Let $a=(a_{0},\dots,a_{n})\in\mathrm{Int}(\Delta^n)$. Let \begin{equation*} 2\delta=\inf\left\{\Vert\alpha-a\Vert_{2}:\alpha\in\mathrm{Int}(\Delta^n),\alpha\text{ has exactly one coordinate }0,\text{ and the rest positive}\right\} \end{equation*} where $\Vert\cdot\Vert_{2}$ is the usual Euclidean norm. We need to show that $B(x,\delta)\subseteq\mathrm{Int}(\Delta^n)$. Let $y\in B(x,\delta)\cap\Delta^{n}$. Then we see that from the definition of $\delta$, we must have $y\in\mathrm{Int}(\Delta^n)$. This shows that the open set $B(x,\delta)\cap\Delta^n$ is completely contained in $\mathrm{Int}(\Delta^n)$, where $B(x,\delta)\subseteq\mathbb{R}^{n+1}$ is the open ball centered at $x$ of radius $\delta$.
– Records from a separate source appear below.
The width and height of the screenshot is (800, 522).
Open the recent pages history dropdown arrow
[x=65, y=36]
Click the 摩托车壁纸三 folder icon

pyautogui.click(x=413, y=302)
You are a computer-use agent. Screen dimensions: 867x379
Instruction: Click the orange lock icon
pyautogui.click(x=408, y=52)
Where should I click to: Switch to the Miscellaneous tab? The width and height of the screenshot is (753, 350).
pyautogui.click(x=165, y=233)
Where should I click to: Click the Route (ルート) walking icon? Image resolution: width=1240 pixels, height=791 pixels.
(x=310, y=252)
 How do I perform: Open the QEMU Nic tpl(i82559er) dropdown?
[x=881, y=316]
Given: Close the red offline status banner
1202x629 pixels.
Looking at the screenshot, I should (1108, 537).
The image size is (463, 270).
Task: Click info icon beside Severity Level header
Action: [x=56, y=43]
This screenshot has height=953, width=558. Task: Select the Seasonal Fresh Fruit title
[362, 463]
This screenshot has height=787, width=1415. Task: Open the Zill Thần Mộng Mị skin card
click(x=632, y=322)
To answer your second question on the topological boundary, it follows that \begin{equation*} \partial\Delta^{n}=\Delta^{n}\setminus\mathrm{Int}(\Delta^n)=\left\{(x_{0},\dots,x_{n})\in\mathbb{R}^{n+1}:\sum_{j=0}^{n}x_{j}=1,x_{j}=0\text{ for some }j\right\} \end{equation*}

Remark: Note that I am working with the topology on $\mathbb{R}^{n+1}$ induced by the usual Euclidean metric, and hence working with the subspace topology on the $n$-simplex $\Delta^n$ induced by the (Euclidean) metric topology on $\mathbb{R}^{n+1}$.

Any comments are welcome.